(Dataset entries)
# # #

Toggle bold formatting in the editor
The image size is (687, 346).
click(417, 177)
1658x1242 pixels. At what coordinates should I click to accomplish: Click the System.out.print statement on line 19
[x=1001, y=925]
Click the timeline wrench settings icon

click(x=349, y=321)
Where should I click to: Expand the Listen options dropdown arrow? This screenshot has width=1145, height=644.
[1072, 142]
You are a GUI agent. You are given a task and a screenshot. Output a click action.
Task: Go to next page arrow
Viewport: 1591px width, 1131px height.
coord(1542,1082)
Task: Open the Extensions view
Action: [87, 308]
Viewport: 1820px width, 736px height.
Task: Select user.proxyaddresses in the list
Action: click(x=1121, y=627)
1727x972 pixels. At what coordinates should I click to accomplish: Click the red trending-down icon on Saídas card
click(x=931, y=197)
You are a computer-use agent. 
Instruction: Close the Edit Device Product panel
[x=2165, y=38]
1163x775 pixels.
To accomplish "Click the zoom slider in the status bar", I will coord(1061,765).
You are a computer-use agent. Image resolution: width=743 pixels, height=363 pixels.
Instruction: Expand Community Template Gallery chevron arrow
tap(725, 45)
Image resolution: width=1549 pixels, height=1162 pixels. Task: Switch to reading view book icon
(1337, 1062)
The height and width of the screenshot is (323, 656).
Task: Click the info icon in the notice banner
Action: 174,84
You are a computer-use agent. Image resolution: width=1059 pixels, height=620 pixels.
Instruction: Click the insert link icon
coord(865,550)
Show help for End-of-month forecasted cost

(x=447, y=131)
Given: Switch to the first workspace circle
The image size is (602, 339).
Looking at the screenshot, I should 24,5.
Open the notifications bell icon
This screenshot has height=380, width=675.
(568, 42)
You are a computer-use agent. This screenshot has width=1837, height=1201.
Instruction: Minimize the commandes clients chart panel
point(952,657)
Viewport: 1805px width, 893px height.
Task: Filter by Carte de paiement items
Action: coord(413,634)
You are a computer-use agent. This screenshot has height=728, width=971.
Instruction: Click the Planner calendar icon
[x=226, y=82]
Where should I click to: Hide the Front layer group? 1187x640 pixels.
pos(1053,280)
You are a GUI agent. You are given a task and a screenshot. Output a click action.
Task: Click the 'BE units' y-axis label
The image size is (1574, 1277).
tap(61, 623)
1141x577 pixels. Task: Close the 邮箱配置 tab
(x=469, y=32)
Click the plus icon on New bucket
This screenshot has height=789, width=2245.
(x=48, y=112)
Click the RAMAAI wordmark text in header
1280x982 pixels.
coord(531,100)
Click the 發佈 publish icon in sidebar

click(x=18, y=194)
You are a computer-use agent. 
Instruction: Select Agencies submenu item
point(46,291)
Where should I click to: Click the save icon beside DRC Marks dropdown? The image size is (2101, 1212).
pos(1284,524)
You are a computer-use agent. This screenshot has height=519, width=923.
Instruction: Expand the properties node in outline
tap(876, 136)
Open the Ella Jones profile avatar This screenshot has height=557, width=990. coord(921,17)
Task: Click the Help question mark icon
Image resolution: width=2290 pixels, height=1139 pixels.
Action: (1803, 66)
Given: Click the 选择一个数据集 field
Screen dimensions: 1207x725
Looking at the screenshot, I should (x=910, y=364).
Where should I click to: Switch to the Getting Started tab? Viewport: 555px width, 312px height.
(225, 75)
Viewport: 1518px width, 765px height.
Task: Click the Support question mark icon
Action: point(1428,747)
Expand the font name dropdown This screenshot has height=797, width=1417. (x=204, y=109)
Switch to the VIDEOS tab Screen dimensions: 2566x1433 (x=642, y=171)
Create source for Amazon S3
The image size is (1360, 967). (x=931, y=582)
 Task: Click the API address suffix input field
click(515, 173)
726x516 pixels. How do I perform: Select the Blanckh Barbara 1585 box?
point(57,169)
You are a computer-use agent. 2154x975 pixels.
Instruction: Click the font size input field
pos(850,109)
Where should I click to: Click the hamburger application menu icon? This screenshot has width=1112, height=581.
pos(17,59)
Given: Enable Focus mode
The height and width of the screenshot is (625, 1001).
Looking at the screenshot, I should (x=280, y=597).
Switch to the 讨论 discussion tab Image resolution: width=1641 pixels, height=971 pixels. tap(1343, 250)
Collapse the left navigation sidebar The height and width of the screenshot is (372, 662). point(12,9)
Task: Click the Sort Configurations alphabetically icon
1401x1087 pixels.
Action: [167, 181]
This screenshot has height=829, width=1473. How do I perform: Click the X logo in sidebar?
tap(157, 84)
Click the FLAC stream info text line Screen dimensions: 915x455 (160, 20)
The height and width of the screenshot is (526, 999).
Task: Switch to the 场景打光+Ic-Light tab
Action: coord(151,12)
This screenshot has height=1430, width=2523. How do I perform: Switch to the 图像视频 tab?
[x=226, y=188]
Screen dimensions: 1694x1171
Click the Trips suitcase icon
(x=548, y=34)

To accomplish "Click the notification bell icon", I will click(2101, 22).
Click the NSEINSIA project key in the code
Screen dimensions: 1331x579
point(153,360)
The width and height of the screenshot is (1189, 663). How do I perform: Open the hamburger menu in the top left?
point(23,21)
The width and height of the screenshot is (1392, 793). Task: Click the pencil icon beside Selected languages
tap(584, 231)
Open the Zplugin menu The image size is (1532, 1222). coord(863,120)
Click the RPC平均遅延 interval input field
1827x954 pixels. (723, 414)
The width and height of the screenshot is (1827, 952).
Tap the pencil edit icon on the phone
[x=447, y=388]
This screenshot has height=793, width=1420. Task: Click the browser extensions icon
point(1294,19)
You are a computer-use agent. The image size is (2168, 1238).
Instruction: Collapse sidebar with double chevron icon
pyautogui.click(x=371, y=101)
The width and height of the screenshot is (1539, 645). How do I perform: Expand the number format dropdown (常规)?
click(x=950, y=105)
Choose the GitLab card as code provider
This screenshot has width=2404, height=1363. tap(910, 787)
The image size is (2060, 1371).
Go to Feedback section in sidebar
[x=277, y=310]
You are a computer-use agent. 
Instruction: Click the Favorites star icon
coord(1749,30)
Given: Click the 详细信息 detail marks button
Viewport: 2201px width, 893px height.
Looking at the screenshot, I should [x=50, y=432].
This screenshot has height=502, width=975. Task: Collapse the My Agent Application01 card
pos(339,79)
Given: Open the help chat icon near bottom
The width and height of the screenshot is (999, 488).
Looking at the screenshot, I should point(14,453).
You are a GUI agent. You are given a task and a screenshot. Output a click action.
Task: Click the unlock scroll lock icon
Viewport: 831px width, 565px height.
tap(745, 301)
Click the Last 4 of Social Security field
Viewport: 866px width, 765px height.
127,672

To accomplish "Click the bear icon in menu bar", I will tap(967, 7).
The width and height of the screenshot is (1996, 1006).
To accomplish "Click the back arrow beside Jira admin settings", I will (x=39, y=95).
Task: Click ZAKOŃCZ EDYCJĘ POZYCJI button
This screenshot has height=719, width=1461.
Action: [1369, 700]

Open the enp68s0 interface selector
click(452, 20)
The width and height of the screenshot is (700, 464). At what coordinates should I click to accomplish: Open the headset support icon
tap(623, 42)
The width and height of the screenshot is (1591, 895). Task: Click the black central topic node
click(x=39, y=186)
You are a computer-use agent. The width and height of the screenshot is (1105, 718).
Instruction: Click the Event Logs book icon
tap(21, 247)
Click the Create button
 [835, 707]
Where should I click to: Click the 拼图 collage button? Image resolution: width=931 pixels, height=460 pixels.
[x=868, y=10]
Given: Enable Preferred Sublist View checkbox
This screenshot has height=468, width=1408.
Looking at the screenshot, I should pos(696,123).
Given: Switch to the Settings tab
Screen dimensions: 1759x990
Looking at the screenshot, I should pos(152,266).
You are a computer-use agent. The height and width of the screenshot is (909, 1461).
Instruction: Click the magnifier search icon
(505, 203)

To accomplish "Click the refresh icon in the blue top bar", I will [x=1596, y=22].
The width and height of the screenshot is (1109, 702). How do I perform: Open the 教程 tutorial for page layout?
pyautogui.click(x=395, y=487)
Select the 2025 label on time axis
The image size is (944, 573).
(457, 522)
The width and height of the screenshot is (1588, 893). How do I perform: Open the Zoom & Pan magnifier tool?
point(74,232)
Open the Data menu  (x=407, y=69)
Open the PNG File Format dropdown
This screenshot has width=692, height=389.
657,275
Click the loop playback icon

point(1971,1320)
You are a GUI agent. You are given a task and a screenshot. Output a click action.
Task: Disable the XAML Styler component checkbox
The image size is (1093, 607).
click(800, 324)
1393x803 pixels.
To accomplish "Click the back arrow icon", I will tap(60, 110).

# # #

What is the number of lines above that contain the string "Enable"? Answer with the number alone.

2